2. Ok, so its pretty tricky to borrow a penguin. And they are quite expensive, so buying one is out of the question. If you failed to complete step 1, then step 2 is find a photograph of a penguin.
3. Can't find a photo? Alright, Alright I'll show you. As you can see from this study of the anatomy of a penguin, it is made up of only three parts: head, body and useless wings, Its important to get these right.
4. Lets get the proportion first by drawing a circle on top of a bigger circle.
5. The bigger circle is the body. Draw in how it meets the head.
6. Now for his wings, which look like two sausages on either side.
7. Penguins look like waiters, so lets give him his white shirt by colouring in his head , wings and sides, black.
8. It's time to add his beak, which is a blob of orange in the middle of his face. While you are at the orange, do a bit of fluff on his neck.
9. His eyes are two dots of white paint. Where you put them changes where he is looking.

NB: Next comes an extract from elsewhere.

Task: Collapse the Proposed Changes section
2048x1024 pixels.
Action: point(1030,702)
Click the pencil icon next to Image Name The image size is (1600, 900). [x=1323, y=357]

10. Lets decide where the sun is. For the sake of argument, we will say its to the right. This means we put in a shadow to the left, and make his belly fluff darker on the left too.
11. We are ready for the final touch, his feet, which are really just two blobs of orange at the bottom of his body.
12. There you go! You now have a penguin and you can make him do whatever you want.